Proposal defenses consist of four parts: first, the candidate introduces themselves, then presents a summary of their work, interrupted and followed by questions from the committee. Finally, the committee meets in private to discuss the presentation and the plan.
While most of the committee will have read most of your proposal, you cannot assume that everyone has read every page in detail.
Avoid high-level talks: "... they usually fail to convey the intellectual substance, creativity, ingenuity of the speakers' accomplishments - what takes the work out of the routine. Naturally, these comments apply to all of our speakers who want to impress people with their ability as opposed to the breadth of their knowledge or the size of their project." (Ed Coffman)
When presenting experimental work, be prepared to defend your methodology. What was your sample size? Confidence intervals?
Standard presentation guidelines apply:
Talk to your audience, not to your slides.
Project; speaking softly conveys the impression that you are unsure of what you are saying.
Make sure that all your graphs are readable. Check this in the actual presentation environment (using a video projector), not just on your laptop screen. A common problem is that the lines are too thin.
Avoid flashy or cheesy animations, such as animated GIFs, or PowerPoint word art. This is not a sales talk and these gimmicks distract from the message and make you look unprofessional.
Keep to the allotted time of no more than 45 minutes.
Your presentation needs to address the following:
What is the problem you are studying?
Why is it important?
What results have you achieved so far and why to they matter?
How is this substantially different from prior work?
What do you need to do to complete your work?
Your workplan should be sufficiently detailed so that the committee can judge whether it is realistic or not. You don't have to account for every day between the proposal and your thesis defense, but a roughly monthly or quarterly granularity is to be expected, depending on how far away your anticipated graduation date is. Specify the experiments you need to run, the software you need to write and the algorithms you want to try out. This should not just be one page that says "I will do miraculous things".

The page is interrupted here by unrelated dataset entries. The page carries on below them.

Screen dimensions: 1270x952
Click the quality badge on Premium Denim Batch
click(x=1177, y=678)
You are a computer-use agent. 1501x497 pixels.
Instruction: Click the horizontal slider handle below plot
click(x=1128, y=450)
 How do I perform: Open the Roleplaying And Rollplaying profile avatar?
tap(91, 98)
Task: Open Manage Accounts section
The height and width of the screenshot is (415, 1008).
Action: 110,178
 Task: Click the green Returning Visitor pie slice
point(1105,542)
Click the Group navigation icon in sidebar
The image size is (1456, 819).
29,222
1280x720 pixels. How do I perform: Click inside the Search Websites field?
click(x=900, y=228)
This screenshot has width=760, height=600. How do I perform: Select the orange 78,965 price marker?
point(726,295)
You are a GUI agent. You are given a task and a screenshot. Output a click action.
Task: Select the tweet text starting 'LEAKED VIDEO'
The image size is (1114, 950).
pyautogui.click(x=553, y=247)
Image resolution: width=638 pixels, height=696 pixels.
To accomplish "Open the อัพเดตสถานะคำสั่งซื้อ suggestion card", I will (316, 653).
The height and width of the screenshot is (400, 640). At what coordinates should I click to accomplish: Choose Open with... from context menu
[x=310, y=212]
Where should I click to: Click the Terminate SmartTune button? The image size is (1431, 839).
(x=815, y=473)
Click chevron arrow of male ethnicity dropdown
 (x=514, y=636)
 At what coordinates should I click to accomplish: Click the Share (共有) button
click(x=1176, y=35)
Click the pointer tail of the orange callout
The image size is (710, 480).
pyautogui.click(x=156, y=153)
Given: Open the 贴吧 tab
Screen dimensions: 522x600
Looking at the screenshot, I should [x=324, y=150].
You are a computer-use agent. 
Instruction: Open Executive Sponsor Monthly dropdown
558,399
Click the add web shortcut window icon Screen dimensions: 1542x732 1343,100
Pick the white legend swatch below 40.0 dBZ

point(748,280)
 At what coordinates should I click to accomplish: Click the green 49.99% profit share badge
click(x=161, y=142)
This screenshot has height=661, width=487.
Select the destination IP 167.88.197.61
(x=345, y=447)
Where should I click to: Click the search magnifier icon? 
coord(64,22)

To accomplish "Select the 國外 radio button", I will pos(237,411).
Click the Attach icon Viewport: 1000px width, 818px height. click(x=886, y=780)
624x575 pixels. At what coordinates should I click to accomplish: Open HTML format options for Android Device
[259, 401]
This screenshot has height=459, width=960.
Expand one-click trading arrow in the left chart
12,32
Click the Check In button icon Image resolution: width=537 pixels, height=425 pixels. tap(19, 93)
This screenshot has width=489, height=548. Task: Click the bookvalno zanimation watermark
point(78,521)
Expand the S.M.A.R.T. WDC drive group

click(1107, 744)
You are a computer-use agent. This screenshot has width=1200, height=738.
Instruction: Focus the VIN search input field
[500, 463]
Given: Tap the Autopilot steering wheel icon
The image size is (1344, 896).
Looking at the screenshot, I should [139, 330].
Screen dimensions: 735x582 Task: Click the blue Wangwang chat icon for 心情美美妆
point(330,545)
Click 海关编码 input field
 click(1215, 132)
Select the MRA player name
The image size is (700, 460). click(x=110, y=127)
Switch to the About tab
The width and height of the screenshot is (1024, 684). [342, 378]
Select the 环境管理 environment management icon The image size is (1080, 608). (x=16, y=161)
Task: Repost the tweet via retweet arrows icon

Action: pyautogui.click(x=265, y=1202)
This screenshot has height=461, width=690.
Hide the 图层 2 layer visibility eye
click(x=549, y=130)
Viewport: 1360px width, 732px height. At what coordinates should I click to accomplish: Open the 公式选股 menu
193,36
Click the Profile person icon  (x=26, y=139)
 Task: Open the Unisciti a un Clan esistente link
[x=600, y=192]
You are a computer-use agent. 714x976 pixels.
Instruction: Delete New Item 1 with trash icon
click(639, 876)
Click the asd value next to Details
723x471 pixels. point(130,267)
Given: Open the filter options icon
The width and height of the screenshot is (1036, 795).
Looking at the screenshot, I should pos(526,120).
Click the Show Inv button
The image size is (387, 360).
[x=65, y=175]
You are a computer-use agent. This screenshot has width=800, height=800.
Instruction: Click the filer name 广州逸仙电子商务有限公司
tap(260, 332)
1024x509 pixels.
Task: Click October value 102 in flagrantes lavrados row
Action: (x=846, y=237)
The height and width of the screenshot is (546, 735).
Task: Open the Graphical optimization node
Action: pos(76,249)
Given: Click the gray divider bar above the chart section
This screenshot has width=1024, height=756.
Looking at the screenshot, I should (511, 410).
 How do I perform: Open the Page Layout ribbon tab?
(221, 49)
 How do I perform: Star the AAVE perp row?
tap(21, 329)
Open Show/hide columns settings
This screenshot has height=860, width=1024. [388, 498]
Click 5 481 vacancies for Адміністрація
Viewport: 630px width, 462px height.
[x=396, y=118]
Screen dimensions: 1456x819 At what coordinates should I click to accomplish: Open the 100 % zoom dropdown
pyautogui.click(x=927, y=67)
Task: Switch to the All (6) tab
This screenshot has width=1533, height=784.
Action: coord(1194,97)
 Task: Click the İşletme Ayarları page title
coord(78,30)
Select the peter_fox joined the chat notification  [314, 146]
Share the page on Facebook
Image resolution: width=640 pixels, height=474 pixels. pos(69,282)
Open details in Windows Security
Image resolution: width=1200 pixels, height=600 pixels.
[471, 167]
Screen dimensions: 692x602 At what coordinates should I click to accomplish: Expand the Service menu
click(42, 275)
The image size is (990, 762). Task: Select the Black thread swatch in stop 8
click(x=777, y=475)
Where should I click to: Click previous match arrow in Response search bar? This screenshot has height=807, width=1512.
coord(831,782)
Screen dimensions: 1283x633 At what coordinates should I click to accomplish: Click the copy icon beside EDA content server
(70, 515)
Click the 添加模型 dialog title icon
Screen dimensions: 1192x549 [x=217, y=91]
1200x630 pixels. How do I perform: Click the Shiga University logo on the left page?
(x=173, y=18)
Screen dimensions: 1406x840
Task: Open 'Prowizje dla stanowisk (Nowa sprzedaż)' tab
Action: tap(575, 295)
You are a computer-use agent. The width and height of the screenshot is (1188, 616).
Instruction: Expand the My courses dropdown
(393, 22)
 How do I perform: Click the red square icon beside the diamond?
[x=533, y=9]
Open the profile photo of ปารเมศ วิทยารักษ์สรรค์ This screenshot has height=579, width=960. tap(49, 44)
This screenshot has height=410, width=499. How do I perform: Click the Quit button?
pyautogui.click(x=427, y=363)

The committee should be handed a copy of your slides.
No more than 25 slides, plus "back up" slides with additional material in case of questions. The committee will get anxious once the presentation lasts longer than 35-40 minutes.
List your contributions early and explicitly. You don't want to create the impression that related work is yours, and vice versa.
One of the most important concerns during the proposal is to convince the audience that you are aware of all related work. Since some of your work may date back a few years, it is not sufficient to just copy the reference list from your first paper. Check common recent conferences to see whether any recent work applies to your thesis. If applicable, point out your work predates work presented by somebody else done more recently. (Given the duration of most theses, it is not uncommon that others pursue a direction after you have stopped working on it.)
When presenting your contributions, be sure to use "I" and not "we" so that the committee will know what aspects of the work where yours, and which were group projects.
You must convey a clear plan how you are going to evaluate your work systematically - by measurement, simulation, user experiments. This is a core part what makes computer science science and not just software-building.
Be prepared to back up any comparative statement with facts, in particular statements like "works better", "faster", "scalable" or "optimal". If you are presenting a protocol, how do you know that it works correctly? If your algorithm is optimal, can you prove that it is? (If not, avoid the term.)